I wanted to disagree at first, but now I think you're actually making a good point. If two priority queues produce (when calling toList
or repeatedly calling minView
) the same elements, but in a different order, they're not really equal. Unfortunately, if two priority queues are equal (by today's implementation), inserting an element may change that (see https://github.com/lspitzner/pqueue/issues/78#issuecomment-1101731260). The "problem" is that inserting has no guarantees where the element is inserted with respect to equal keys. However, I think that's not a big problem, as long as we document it, e.g. HashMap
has that problem too.
@jappeace that's not the traditional definition. It's possible to implement such a structure (see the stable-heap
package, or implement a priority queue using something like Hinze-Paterson monoidal finger trees), but that isn't how binomial queues or most other priority queue implementations work. The priority queue abstraction per se says nothing about which entry you get when, and we don't guarantee one in particular.
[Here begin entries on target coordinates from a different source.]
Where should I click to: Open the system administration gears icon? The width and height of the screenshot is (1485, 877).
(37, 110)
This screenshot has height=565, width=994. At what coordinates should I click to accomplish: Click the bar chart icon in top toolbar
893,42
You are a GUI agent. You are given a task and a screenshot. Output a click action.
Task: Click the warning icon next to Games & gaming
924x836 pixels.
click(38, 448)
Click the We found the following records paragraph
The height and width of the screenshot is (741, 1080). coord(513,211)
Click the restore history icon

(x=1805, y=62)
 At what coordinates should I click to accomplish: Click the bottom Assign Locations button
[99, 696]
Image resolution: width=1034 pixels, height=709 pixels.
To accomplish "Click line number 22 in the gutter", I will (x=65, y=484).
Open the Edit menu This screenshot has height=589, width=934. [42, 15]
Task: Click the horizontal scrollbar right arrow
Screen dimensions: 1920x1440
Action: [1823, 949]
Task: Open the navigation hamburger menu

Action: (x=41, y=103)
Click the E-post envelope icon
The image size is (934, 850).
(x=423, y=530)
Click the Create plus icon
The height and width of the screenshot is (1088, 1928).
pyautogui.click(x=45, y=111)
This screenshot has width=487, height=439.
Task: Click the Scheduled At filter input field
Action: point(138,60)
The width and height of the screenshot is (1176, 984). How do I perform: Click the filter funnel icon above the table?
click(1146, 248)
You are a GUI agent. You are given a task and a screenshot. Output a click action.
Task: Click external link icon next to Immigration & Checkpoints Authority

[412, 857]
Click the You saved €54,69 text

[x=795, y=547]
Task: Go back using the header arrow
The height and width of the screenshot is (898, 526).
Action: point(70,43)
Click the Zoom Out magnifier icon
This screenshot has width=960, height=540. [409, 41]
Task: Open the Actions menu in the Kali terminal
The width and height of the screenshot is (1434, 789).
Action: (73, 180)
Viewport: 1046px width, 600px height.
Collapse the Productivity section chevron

@konsumlamm that's why I think it's best to view extraction and traversal operations as nondeterministic. They can take equals to non-equals.
The only way to test "equal for all purposes, deterministically" is plain structural equality. But that's flipping useless.
I started a discussion about this on Discourse: https://discourse.haskell.org/t/equality-for-priority-queues/6355.
That's been good so far. It hasn't changed my extreme negative opinion of the quadratic instance, but I have warmed somewhat to the idea of removing the instance altogether (and adding separate functions to test equality and compare).
Two equal queues may compare as unequal, since duplicate keys are allowed and the
Eq
implementation takes only care of comparing the keys in order.Example:
This should be documented, as I don't think this can be fixed without making the implementation significantly slower.